---- Dataset extract

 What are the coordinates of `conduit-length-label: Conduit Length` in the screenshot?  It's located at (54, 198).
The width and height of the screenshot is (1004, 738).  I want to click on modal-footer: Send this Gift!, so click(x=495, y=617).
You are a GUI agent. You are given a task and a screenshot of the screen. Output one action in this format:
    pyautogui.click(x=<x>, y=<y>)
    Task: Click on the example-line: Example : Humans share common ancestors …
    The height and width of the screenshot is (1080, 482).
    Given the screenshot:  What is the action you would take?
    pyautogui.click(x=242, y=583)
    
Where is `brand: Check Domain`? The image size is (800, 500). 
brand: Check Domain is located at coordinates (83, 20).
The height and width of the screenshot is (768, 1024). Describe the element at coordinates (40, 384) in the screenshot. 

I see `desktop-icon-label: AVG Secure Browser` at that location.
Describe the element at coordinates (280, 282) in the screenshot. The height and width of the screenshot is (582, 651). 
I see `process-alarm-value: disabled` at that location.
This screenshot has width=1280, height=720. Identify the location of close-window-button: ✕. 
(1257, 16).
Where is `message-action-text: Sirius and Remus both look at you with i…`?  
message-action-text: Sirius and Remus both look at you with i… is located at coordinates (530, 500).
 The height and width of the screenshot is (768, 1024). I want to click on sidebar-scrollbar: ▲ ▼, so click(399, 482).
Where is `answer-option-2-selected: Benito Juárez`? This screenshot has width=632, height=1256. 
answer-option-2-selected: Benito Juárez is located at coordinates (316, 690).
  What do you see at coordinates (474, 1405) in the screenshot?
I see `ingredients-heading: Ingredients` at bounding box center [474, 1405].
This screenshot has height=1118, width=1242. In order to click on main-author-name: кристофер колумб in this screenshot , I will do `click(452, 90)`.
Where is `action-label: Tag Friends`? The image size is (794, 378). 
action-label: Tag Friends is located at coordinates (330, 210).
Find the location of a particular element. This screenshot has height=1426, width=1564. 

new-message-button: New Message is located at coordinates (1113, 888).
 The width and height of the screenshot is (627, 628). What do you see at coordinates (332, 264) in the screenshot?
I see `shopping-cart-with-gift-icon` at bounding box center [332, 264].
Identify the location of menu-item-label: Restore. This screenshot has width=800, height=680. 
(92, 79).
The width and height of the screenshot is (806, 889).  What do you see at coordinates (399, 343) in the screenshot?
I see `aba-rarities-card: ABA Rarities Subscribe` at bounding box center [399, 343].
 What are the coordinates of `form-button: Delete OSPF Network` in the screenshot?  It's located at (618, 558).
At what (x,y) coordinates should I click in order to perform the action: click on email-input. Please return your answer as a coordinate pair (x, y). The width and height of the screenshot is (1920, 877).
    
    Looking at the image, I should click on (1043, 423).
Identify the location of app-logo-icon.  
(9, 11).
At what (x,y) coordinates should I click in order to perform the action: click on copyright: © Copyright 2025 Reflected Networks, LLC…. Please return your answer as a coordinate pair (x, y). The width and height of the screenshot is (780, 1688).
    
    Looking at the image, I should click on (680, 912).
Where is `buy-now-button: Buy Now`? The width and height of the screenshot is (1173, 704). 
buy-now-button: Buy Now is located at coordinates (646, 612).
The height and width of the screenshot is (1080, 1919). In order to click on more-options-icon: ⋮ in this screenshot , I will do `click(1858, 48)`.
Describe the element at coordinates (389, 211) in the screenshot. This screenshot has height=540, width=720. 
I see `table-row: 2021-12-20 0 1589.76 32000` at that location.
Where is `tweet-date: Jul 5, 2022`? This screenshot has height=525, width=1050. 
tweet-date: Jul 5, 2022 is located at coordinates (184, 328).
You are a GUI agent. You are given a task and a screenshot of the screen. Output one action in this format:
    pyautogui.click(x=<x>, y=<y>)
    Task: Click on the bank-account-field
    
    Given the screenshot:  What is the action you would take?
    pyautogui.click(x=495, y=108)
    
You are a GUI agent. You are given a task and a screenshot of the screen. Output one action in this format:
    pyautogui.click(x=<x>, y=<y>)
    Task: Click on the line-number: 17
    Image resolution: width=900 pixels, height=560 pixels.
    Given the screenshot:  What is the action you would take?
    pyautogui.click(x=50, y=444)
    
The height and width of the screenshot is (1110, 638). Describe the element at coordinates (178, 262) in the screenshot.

--------

Identify every line in the rows above that contains the string "date", and copy each of those lines.

Where is `tweet-date: Jul 5, 2022`? This screenshot has height=525, width=1050. 
tweet-date: Jul 5, 2022 is located at coordinates (184, 328).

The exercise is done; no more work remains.